● TASK REQUIREMENTS
Copy out the material below without changes, starting at the line that contains "The image size is (210, 194)." and ending after the line that contains "[x=892, y=18]".

⟨

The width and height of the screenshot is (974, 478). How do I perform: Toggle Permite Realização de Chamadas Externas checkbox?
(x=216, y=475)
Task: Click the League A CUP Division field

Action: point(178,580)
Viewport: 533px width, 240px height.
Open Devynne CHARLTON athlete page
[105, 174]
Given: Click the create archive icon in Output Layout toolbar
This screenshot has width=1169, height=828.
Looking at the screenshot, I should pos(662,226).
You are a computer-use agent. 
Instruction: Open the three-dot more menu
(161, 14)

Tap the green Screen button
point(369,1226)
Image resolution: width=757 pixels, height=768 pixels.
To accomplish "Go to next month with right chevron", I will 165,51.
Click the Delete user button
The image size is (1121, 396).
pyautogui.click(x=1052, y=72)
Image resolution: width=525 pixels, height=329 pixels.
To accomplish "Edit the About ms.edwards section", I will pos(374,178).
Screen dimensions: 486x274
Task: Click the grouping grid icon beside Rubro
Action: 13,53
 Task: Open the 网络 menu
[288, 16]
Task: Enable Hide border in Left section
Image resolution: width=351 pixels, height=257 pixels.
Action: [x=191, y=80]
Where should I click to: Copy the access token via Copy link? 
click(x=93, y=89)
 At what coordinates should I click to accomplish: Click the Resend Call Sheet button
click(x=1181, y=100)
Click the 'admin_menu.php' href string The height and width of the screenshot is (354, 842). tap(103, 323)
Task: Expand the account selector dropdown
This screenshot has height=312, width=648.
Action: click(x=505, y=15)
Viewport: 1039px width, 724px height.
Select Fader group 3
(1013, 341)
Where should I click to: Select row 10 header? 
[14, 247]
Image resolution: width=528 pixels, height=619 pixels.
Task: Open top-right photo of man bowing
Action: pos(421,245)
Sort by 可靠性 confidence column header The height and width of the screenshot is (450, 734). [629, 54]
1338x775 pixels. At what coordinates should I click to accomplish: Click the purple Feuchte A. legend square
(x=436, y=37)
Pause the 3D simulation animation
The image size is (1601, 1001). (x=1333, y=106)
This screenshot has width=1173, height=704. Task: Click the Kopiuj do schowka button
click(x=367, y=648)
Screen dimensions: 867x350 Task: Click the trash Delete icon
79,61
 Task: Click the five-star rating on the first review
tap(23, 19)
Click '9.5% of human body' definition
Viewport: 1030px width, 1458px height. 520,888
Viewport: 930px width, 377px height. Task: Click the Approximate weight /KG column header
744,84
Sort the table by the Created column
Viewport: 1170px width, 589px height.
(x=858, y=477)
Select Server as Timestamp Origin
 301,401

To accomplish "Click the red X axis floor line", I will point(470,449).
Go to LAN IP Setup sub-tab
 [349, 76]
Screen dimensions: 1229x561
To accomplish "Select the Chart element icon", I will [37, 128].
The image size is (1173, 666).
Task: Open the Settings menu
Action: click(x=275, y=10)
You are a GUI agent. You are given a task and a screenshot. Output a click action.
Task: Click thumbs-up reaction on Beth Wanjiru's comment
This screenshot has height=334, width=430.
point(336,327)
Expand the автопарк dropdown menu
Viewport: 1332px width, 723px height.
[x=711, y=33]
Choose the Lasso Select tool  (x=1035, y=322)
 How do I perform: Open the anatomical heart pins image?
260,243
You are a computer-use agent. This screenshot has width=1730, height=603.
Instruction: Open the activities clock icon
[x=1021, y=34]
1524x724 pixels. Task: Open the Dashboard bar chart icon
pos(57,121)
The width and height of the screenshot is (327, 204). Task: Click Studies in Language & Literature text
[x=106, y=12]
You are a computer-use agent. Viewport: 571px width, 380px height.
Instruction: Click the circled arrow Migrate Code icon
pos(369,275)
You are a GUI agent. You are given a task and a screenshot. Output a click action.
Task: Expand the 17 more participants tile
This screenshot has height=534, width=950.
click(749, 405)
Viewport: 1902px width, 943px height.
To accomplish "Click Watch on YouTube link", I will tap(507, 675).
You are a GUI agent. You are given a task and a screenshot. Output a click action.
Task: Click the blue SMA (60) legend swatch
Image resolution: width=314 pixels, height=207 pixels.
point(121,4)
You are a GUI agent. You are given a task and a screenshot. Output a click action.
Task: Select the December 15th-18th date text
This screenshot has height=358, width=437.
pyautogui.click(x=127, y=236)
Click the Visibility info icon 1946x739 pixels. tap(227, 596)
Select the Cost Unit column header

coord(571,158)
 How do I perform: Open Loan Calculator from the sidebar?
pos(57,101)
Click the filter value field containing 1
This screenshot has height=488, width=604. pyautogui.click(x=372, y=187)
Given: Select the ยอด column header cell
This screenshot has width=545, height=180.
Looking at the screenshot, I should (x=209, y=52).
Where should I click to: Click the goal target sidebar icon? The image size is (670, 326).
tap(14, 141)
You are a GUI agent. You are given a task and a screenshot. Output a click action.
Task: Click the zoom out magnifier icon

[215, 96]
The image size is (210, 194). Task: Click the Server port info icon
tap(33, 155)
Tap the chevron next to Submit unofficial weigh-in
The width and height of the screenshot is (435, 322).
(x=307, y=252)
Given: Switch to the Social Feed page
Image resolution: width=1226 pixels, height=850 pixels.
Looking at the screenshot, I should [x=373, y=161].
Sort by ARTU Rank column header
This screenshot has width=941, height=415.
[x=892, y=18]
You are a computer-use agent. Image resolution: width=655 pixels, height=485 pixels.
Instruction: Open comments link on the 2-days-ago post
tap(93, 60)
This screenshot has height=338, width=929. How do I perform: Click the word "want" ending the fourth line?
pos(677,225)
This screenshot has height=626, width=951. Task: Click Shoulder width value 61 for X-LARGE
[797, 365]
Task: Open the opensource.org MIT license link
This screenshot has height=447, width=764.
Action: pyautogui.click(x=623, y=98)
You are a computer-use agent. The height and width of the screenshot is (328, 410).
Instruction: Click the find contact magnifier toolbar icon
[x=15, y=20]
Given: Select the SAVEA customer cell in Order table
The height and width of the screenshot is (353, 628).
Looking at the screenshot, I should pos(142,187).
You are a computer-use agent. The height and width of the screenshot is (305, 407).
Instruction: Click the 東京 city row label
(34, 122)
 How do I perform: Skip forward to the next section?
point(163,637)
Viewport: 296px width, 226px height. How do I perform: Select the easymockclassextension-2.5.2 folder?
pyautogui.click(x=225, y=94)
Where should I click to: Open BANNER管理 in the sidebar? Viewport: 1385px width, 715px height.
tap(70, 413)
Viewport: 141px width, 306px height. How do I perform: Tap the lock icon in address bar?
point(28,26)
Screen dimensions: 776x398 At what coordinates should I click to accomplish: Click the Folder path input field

⟩

● RESPONSE BELOW
The image size is (210, 194). Task: Click the Server port info icon
tap(33, 155)
Tap the chevron next to Submit unofficial weigh-in
The width and height of the screenshot is (435, 322).
(x=307, y=252)
Given: Switch to the Social Feed page
Image resolution: width=1226 pixels, height=850 pixels.
Looking at the screenshot, I should [x=373, y=161].
Sort by ARTU Rank column header
This screenshot has width=941, height=415.
[x=892, y=18]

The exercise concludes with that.